Does a "Best" Shift Length Exist?



Whether you work in the mining industry or the service industry one thing is certain, you work on a schedule. One of the defining characteristics about every schedule is shift length. Eight’s, ten’s, twelve’s, is one really better than the other? Is there a “best” shift length? The answer is it depends. The only way to achieve the most ideal shift schedule is to consider Business Needs, Employee Desires, and Health & Safety equally, as portrayed in Coleman Consulting Group’s Three Circles diagram. Only after taking these three factors into consideration can a “best” schedule be achieved.


Business drivers might include the difficulty and length of breakdowns and shutdowns, legal requirements (such as state specific overtime laws), or specific job lengths. Business needs can also be driven by a need to change such as a need to increase production volume, or a reduction in labor costs.

Employee drivers are specific to the workforce. The number one benefit people are looking for with an alternative shift is more days off. The only way to get more days off with the same paycheck is to work more hours in the day. A classic example is the “four-ten” proposition, where two hours more of work each day gets you an additional day off per week, or fifty more days off per year with the same paycheck. Twelve hour shifts are the typical extreme, where three or four days a week achieves a forty-hour paycheck. But, longer shifts are not for everyone. The additional hours of work each reduce an individual’s personal time on the actual workday. This is the trade-off: more days off or more time off on the workday. There is no right choice - it is all about preference.
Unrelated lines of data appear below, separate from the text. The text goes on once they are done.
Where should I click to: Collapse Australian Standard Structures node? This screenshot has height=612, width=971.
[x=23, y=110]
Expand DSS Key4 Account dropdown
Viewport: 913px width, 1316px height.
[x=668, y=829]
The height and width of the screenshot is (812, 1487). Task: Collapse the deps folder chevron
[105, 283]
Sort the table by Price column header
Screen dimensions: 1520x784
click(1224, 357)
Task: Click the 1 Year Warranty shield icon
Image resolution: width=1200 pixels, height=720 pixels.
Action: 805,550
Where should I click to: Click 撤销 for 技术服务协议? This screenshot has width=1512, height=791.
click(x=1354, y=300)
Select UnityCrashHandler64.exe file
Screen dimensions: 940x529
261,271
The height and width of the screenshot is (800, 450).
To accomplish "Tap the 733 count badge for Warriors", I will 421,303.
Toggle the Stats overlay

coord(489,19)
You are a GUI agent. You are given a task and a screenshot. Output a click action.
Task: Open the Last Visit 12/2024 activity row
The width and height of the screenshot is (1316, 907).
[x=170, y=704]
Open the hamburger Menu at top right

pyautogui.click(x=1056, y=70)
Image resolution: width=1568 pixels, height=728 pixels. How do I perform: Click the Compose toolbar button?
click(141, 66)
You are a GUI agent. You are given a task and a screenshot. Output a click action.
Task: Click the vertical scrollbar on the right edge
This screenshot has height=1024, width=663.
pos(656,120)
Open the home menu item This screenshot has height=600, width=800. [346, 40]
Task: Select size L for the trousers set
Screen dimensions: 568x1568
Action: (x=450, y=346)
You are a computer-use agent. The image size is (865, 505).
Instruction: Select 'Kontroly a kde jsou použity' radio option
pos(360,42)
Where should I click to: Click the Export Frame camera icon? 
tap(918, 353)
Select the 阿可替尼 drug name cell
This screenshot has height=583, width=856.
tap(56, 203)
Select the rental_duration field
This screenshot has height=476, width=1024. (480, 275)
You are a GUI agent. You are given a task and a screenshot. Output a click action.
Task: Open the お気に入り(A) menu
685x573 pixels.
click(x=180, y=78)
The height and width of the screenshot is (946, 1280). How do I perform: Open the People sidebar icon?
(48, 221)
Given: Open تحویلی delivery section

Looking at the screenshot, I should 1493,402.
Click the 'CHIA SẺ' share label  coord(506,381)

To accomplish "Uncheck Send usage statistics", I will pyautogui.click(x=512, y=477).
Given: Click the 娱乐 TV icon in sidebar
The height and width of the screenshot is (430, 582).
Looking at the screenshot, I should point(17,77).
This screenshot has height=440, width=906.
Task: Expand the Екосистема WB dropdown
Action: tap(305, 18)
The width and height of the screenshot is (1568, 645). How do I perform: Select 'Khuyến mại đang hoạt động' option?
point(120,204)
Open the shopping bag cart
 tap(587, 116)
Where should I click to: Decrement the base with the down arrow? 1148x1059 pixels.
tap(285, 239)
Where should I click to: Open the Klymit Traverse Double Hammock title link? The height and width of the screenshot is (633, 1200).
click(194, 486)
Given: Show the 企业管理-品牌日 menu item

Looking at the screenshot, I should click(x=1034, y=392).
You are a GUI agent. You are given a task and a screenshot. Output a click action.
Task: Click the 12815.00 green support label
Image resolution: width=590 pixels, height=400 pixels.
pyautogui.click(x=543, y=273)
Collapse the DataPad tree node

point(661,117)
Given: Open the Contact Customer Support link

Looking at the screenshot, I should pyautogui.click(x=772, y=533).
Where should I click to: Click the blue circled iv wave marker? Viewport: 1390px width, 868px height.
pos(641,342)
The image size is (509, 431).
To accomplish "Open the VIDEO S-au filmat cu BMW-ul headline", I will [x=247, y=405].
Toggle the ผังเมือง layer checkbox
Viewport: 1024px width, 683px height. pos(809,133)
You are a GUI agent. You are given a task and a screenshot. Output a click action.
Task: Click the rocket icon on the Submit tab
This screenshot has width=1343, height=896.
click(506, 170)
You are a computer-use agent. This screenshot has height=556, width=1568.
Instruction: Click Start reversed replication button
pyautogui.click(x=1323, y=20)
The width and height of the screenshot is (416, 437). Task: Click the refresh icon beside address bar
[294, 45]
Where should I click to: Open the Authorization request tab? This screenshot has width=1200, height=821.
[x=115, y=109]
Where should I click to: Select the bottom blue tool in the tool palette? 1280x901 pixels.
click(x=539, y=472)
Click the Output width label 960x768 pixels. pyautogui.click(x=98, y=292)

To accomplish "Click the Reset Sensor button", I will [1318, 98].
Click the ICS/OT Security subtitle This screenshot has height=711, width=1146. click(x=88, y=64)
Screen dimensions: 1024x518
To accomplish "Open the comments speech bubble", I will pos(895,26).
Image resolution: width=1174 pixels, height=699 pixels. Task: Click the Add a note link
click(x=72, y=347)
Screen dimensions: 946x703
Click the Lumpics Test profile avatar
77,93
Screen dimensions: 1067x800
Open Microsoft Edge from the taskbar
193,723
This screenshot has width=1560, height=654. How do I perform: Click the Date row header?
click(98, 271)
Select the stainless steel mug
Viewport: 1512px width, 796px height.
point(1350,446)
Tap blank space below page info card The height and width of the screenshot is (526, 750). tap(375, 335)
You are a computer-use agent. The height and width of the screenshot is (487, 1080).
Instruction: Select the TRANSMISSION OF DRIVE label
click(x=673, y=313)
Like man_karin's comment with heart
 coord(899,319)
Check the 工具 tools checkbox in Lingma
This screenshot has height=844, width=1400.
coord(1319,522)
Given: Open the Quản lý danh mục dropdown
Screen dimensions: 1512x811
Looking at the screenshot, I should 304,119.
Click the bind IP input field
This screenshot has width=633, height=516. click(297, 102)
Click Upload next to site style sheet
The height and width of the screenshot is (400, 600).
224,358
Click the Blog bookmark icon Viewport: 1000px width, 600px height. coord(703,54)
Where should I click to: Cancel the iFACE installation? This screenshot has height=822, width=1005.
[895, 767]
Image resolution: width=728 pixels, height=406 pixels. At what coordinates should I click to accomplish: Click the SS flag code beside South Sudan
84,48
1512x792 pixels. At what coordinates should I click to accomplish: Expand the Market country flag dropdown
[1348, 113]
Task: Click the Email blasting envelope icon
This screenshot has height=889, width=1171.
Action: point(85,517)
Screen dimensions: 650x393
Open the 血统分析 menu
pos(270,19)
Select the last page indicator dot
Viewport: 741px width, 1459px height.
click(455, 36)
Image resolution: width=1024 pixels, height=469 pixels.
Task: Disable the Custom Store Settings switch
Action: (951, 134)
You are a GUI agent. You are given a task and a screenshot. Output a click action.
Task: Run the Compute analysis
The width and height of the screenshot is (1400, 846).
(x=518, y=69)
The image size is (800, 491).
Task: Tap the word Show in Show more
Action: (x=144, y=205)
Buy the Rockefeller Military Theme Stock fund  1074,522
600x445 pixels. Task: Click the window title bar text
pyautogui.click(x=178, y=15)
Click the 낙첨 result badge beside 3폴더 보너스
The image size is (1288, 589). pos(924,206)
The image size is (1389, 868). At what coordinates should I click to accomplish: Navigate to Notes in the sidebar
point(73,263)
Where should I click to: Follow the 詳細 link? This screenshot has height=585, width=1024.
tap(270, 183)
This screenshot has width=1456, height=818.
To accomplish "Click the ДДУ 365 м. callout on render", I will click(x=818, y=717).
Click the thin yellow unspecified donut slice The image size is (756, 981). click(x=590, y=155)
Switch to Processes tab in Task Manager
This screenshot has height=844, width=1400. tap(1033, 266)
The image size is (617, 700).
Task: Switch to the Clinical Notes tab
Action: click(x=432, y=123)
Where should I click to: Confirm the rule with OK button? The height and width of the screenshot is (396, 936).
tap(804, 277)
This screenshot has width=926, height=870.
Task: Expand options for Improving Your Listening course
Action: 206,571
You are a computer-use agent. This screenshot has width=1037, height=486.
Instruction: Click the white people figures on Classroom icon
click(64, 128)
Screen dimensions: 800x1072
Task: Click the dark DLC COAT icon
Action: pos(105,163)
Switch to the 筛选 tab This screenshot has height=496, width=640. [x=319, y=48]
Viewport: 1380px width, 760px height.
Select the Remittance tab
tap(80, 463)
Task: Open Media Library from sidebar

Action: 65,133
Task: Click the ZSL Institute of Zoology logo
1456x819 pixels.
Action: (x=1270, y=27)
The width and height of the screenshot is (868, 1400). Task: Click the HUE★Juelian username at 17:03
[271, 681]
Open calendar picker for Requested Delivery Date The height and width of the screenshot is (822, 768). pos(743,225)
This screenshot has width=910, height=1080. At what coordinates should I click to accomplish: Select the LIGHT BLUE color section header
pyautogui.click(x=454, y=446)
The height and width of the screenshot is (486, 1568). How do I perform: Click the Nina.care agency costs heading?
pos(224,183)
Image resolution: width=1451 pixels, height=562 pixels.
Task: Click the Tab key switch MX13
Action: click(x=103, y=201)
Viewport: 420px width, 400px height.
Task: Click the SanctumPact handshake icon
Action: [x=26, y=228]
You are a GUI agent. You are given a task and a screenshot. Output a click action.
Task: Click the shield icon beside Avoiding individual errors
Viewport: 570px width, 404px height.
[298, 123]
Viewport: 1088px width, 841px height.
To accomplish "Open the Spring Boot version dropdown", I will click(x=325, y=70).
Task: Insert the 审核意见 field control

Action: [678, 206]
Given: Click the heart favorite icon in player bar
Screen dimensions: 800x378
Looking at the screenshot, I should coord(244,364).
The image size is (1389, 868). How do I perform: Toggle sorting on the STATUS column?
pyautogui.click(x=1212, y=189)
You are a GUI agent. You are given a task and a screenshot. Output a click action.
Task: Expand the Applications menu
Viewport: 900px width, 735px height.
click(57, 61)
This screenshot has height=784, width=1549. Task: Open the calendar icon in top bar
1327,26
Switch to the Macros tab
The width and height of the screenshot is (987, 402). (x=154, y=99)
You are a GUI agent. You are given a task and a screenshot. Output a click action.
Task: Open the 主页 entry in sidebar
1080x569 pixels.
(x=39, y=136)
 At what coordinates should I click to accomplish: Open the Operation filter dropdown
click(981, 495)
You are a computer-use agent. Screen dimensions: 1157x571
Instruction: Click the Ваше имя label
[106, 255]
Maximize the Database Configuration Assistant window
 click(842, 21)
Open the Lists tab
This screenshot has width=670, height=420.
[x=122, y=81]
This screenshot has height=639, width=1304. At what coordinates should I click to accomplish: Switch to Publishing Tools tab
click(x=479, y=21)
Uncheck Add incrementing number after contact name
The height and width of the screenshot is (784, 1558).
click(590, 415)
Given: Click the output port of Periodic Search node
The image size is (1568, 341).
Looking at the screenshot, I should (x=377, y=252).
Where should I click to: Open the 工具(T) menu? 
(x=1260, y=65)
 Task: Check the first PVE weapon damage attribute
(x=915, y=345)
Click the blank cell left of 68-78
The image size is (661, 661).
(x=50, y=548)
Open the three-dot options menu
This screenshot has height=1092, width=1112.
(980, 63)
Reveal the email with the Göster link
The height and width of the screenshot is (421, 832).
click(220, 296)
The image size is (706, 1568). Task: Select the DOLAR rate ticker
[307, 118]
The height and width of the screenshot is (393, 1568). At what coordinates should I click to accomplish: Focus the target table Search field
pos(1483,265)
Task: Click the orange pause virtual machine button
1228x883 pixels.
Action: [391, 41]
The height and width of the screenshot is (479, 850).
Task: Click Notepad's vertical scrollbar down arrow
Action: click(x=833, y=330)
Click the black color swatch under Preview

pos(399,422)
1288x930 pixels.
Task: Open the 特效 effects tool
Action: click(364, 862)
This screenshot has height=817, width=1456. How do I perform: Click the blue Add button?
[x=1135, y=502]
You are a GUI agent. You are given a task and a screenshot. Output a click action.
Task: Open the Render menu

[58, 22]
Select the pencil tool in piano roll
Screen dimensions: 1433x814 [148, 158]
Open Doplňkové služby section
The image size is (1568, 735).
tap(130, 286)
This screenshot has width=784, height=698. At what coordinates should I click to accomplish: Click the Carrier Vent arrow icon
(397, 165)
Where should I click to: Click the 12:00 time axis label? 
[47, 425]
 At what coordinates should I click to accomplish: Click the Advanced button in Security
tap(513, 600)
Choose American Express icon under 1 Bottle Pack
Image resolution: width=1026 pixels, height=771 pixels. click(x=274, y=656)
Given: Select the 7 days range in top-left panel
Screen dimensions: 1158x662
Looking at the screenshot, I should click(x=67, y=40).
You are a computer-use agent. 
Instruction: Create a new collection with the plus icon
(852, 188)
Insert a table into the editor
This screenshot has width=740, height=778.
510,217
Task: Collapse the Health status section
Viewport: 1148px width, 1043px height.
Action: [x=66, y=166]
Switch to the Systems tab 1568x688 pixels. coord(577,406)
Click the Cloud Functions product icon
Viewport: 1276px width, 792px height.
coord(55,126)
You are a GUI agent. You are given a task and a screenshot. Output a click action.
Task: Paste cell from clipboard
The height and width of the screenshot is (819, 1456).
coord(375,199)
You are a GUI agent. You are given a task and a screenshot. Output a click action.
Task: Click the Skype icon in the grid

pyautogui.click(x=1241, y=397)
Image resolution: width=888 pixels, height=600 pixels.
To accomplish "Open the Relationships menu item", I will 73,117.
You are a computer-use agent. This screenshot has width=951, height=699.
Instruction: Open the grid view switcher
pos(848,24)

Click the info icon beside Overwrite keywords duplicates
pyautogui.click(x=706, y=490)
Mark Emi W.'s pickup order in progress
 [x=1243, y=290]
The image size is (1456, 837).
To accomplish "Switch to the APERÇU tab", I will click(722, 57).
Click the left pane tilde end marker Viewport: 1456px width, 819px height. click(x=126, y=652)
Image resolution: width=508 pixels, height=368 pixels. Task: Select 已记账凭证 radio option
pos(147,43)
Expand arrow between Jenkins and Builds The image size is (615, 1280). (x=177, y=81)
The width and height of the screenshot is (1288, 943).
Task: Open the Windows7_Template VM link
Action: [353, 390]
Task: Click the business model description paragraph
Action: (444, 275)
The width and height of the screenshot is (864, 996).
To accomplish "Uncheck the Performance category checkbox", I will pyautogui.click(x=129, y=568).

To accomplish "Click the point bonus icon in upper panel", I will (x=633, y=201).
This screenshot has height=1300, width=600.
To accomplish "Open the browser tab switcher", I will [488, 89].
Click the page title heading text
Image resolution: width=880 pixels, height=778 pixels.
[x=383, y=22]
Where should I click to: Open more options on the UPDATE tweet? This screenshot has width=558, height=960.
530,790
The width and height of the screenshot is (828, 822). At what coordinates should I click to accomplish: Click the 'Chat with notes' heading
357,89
Finally, one must consider the health & safety implications. Longer shifts are no better or worse than shorter shifts. The key is to consider the overall level of work. Coleman Consulting Group's normative database of over 300,000 employees strongly supports the idea that workweeks of less than fifty hours have a limited effect on productivity, safety, turnover, and lost-time accidents. However, when the long-term schedule exceeds 50 hours a week, the “wheels will start to come off the wagon”. Other issues such as start times, break/lunch strategies, type of work, and day-on day-off patterns are also contributing factors to employee health & safety.


In the end, determining the right shift length requires careful consideration and weighing of many factors. Coleman Consulting Group’s Three Circle approach will help break down the key issues and make this decision manageable.